PyTorch Model Text Generation
import json
import numpy as np
import torch.nn as nn
import torch
from tqdm import tqdm
tokenizer = json.load(open('tokenizer.json'))
print(tokenizer)
tokenizer_encoder, tokenizer_decoder = tokenizer
tokenizer_decoder = {int(i): x for i,x in tokenizer_decoder.items()}
begin_idx = tokenizer_encoder['<begin>']
end_idx = tokenizer_encoder['<end>']
num_classes = len(tokenizer_encoder)
max_len = 256
def pad_sequences(val, to_len):
# custom - pad and return np array
dif = to_len - len(val)
if dif > 0:
val = [tokenizer_encoder['<pad>']] * dif + val
return val
def to_tokens(string):
result = [tokenizer_encoder[char]
if char in tokenizer_encoder and tokenizer_encoder[char] != '<pad>'
else tokenizer_encoder['<unk>'] for char in list(string)]
return result
def generate_text(seed_text, next_words, max_sequence_len, temperature=1.0):
result = seed_text
token_list = [begin_idx] + to_tokens(seed_text)
token_list = pad_sequences(token_list, max_sequence_len)
for _ in tqdm(range(next_words)):
predict_x = model(torch.tensor([token_list]).to(device))[0]
predict_x = torch.softmax(predict_x, dim=0)
predict_x = predict_x.cpu().detach().numpy().astype('float64')
if temperature == 0.0:
predicted = np.argmax(predict_x)
else:
predict_x = np.log(predict_x + 1e-7) / temperature
exp_preds = np.exp(predict_x)
predict_x = exp_preds / np.sum(exp_preds)
predicted = np.random.choice(len(predict_x), p=predict_x)
if predicted in tokenizer_decoder:
result += tokenizer_decoder[predicted]
print(token_list)
token_list.pop(0)
token_list.append(predicted)
return result
class LSTMModel(nn.Module):
def __init__(self, embedding_dim, lstm_hidden_dim, output_dim):
super(LSTMModel, self).__init__()
self.embedding = nn.Embedding(num_classes, embedding_dim)
self.lstm = nn.LSTM(embedding_dim, lstm_hidden_dim, batch_first=True)
self.fc = nn.Linear(lstm_hidden_dim, output_dim)
def forward(self, x):
embedded = self.embedding(x)
lstm_out, _ = self.lstm(embedded)
lstm_out = lstm_out[:, -1, :]
output = self.fc(lstm_out)
return output
if torch.cuda.is_available():
device = torch.device("gpu")
elif torch.backends.mps.is_available():
device = torch.device("mps")
else:
device = torch.device("cpu")
embedding_dim = 100
hidden_dim = 100
output_dim = num_classes
model = LSTMModel(embedding_dim, hidden_dim, output_dim).to(device)
model.load_state_dict(torch.load('poem_gen.pth'))
model.eval()
torch.no_grad()
# Example usage
seed_text = input('?')
generated_text = generate_text(seed_text, 500, max_len, temperature=0.5)
print(generated_text)
The above is the code for the text generation; it will by default generate 500 characters.

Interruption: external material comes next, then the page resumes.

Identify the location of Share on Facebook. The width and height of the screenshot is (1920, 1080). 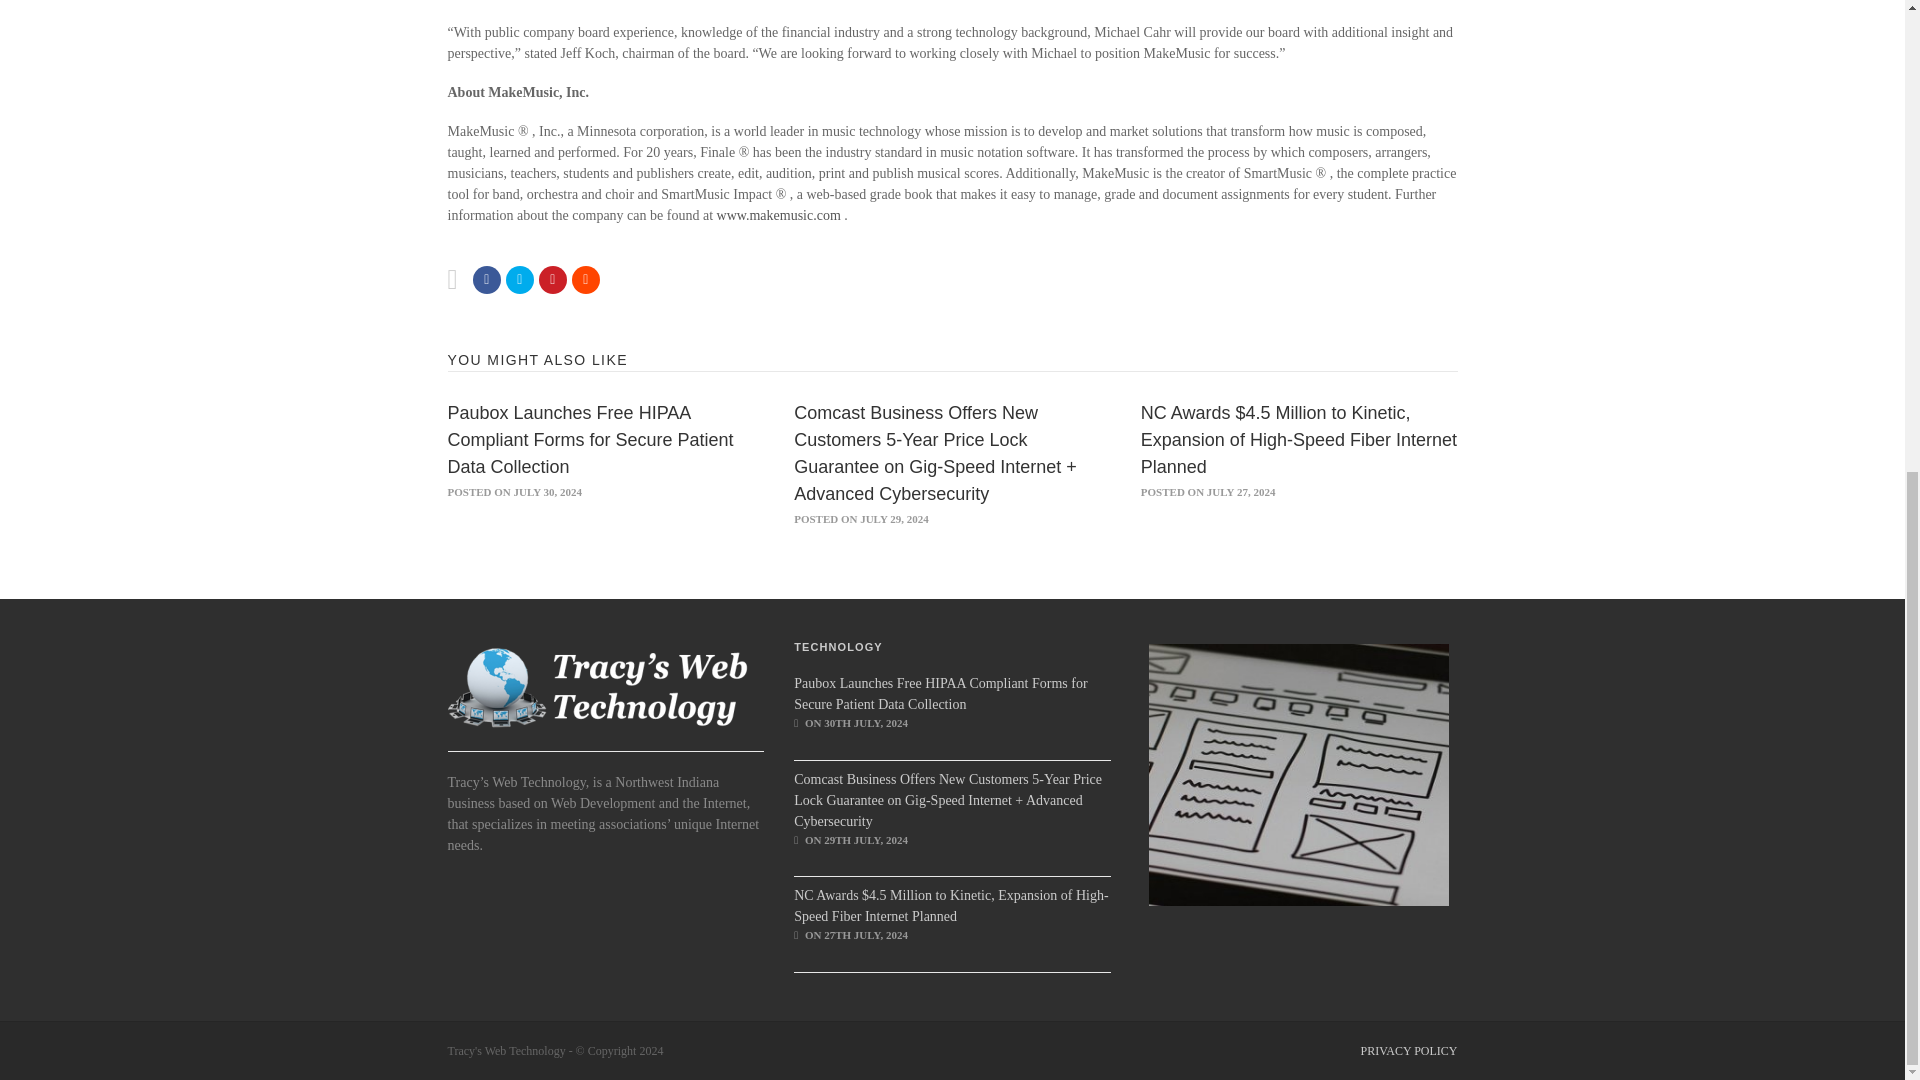
(486, 279).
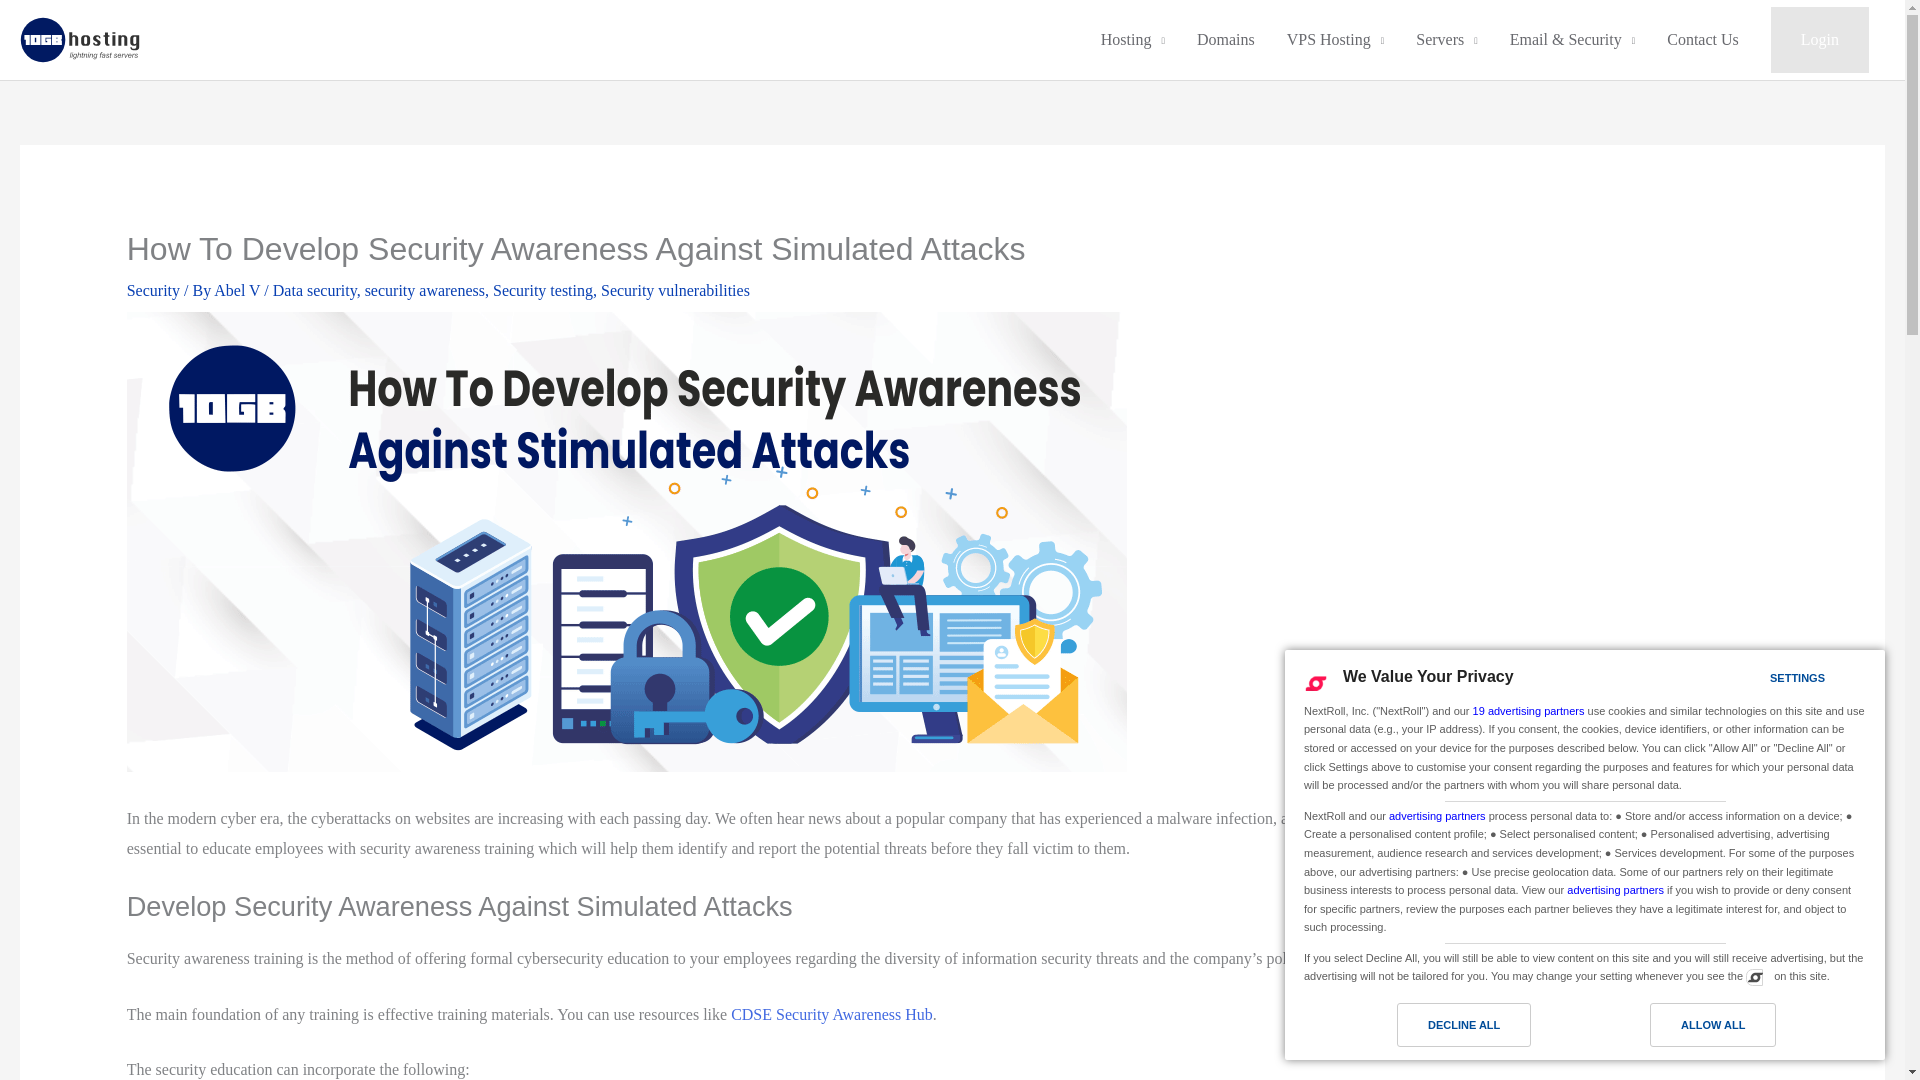 Image resolution: width=1920 pixels, height=1080 pixels. I want to click on Contact Us, so click(1702, 40).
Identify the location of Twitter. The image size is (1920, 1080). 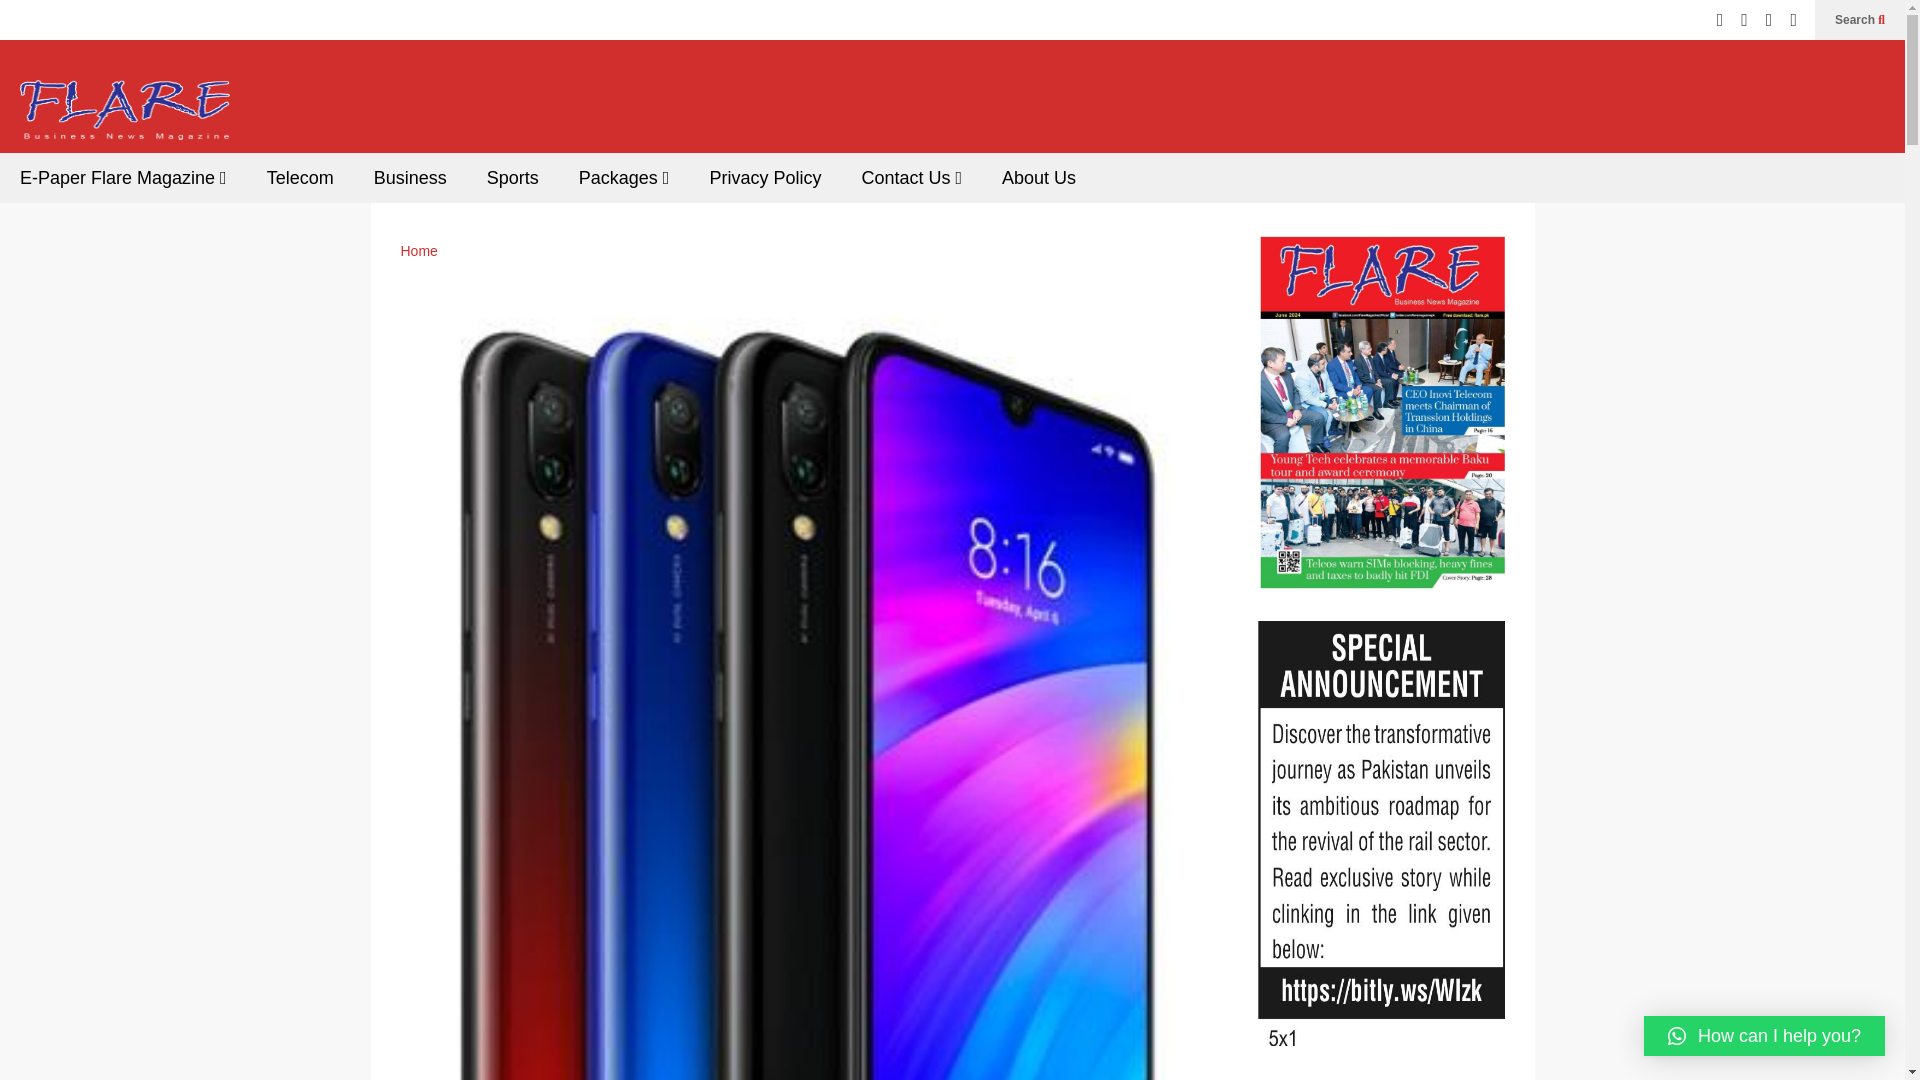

Let's see what we get:
Input: I am the hand beyond time
Output: I am the hand beyond time of the stone of the most things. I say to be the words of the colum and shadows the book of the all the speech of more thy hands there,
the back the flashing and it is the part to the phruse of the sun where the simple of the small believe the clear and love and surfled and stell the town of pray of the things
and stars, the repless to the moutical book of the sun a many house hand,
and she sailors than a thouses that was a man.